[TEXT SEGMENT]:
_____

Tackling the World’s Deadliest Childhood Disease
Few people in the developed world would ever guess that pneumonia kills more children under the age of 5 than any other disease. This serious respiratory infection takes the lives of nearly a million children each year, with the vast majority of these deaths occurring in developing countries.
World Pneumonia Day on Nov. 12 reminds us of the urgent need to reduce health inequity around the world to ensure that no child dies from pneumonia or other vaccine-preventable disease.
As deputy CEO of Gavi, the Vaccine Alliance — a public-private partnership focused on saving children’s lives in the poorest countries — I am proud to say that since 2000, with the help of our many partners, Gavi has supported the immunization of more than 47 million children against pneumococcal disease. This has helped to almost halve the number of deaths caused by pneumonia.
This comes as part of a broader push that has taken global immunization coverage to an all-time high while cutting child mortality in half. By driving down vaccine prices and increasing access to immunization in the world’s poorest countries, Gavi and its partners have immunized more than half a billion children, preventing 7 million deaths in the process.

_____

[SUPPLIED INFORMATION]:
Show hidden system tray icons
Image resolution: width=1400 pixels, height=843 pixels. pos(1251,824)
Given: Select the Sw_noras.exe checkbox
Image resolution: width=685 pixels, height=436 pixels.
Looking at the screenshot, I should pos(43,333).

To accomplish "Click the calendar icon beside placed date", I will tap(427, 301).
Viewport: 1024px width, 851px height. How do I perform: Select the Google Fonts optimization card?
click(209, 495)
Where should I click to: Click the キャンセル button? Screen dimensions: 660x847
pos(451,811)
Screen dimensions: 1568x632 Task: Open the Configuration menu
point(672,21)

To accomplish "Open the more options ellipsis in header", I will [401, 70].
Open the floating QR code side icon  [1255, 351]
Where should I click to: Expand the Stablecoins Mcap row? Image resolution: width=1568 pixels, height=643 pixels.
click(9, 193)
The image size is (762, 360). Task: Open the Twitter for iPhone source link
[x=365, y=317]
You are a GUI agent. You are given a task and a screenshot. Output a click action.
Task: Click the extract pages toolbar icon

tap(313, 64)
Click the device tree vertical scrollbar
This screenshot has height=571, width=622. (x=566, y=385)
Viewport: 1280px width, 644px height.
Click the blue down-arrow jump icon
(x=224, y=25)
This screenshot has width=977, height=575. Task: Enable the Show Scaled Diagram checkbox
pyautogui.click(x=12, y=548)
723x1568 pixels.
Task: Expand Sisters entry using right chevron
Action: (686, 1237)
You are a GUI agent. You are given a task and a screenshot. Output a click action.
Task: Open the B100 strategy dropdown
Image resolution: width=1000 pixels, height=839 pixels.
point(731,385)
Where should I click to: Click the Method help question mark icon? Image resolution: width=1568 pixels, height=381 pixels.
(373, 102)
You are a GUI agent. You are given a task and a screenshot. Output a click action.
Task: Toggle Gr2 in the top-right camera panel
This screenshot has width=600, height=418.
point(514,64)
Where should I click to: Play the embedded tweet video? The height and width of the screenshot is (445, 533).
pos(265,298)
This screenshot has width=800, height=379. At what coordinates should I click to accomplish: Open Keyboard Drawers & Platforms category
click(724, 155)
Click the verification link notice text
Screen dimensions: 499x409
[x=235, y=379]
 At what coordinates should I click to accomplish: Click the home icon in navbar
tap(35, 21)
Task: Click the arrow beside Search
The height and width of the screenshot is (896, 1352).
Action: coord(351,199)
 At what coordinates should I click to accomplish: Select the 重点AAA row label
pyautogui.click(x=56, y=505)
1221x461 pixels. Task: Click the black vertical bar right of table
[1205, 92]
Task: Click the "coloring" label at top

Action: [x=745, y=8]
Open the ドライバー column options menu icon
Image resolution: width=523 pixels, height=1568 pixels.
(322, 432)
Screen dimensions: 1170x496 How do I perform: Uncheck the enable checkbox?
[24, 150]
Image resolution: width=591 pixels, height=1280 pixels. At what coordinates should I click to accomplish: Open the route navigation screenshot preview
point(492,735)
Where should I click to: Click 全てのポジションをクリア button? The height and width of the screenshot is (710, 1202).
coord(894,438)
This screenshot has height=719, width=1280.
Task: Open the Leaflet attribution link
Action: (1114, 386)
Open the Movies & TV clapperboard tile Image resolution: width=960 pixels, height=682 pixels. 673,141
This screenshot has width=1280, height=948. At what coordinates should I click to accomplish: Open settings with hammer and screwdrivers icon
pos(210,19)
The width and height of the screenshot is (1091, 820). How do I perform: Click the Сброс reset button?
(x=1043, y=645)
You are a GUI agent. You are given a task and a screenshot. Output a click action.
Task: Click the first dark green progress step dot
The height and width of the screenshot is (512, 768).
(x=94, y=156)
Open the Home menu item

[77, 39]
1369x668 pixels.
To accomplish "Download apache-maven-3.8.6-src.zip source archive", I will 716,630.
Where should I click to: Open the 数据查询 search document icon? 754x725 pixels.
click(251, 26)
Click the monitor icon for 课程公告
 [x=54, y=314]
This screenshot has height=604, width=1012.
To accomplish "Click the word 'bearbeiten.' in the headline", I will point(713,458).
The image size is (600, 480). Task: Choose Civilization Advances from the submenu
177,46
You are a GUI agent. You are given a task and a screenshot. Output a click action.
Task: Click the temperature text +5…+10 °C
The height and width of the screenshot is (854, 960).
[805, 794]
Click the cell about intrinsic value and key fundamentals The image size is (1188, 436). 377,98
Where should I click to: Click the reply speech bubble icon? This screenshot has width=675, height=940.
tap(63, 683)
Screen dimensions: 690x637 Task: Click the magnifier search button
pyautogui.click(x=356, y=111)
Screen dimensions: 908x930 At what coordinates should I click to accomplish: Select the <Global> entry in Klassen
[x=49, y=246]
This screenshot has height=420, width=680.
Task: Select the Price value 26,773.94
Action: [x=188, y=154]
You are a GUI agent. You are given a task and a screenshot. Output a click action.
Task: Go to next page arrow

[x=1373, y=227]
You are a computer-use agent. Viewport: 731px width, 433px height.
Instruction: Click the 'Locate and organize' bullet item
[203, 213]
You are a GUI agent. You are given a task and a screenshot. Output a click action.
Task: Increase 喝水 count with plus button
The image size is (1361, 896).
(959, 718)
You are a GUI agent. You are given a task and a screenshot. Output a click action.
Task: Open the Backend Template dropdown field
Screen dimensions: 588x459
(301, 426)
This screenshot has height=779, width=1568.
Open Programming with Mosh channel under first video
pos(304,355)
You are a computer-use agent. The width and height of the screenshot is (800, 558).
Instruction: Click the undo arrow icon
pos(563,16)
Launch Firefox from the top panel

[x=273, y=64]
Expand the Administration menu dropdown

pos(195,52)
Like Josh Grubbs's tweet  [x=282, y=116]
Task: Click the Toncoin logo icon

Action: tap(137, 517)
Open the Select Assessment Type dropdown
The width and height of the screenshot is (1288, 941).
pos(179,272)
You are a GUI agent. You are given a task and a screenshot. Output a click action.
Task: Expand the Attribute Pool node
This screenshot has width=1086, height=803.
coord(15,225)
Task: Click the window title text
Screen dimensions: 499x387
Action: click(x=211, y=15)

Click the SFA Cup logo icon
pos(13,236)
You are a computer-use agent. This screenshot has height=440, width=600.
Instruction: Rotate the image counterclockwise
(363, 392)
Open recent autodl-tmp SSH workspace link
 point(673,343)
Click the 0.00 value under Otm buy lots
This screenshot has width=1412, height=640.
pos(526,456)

_____

[PARTS OF THE EXERCISE]:
1. Could you set down the passage of the pneumonia article above from "This comes as" to "in the process.", word for word?
2. How would you sum up the pneumonia article above in two sentences?

[WRITTEN ANSWERS]:
1.
This comes as part of a broader push that has taken global immunization coverage to an all-time high while cutting child mortality in half. By driving down vaccine prices and increasing access to immunization in the world’s poorest countries, Gavi and its partners have immunized more than half a billion children, preventing 7 million deaths in the process.

2. Pneumonia kills more children under 5 than any other disease, nearly a million each year, with most of those deaths in developing countries. Since 2000, Gavi, the Vaccine Alliance, and its partners have supported the immunization of more than 47 million children against pneumococcal disease, helping to almost halve pneumonia deaths, as part of a wider effort that has immunized more than half a billion children and prevented 7 million deaths.